Liudmila Petruchévskaia é uma das autoras contemporâneas das mais intrigantes, não apenas por sua prosa afiada, mas também por sua persona. Assistam ao vídeo dela cantando "Only You" na FLIP 2018 e me digam se ela é ou não é um espetáculo =)
Os contos reunidos neste "Era uma vez uma mulher que tentou matar o bebê da vizinha" nos dão um vislumbre do seu estilo literário intrincado. Fábulas místicas, de terror, histórias nas quais a linha que separa o real do inaudito é bem tênue.
Narradores não-confiáveis, espaços claustrofóbicos, distópicos, conflitos familiares, o bizarro do cotidiano, guerra e fome à espreita, mas, sobretudo, narrativas de esperanças possíveis, de uma religiosidade não-institucionalizada, calcada na tradição do povo russo, ecos gogolianos.

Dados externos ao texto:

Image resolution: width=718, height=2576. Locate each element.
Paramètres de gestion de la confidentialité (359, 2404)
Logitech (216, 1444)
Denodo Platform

Para Petruchévskaia, o não-dito ressoa mais do que o exposto. Assim, seus contos demandam uma leitura mais vagarosa a fim de superar o estranhamento inicial e acessar camadas recônditas, como neste trecho de 'Tem alguém na casa', que trata de uma conturbada relação mãe e filha:
"O piano também tem uma história. A menininha havia aprendido a tocar nele. A mãe insistia. Obrigava a menina, fazia com que sentasse ali. Não deu em nada. A teimosia venceu. A teimosia com a qual uma pessoa se defende da vontade alheia. Protege sua vida. Mesmo que essa vida acabe sendo pior do que a que alguém planejou, mais pobre, mas é sua, não importa qual, mesmo sem música, sem talentos. Sem audições familiares para parentes. No entanto, também, sem o sofrimento desnecessário porque alguém é melhor. Mamãe sofria muito que outras crianças fossem mais talentosas que a filha dela. Essa filha muitas vezes se vingava da mãe tornando-se totalmente imprestável do ponto de vista das duas." p. 119.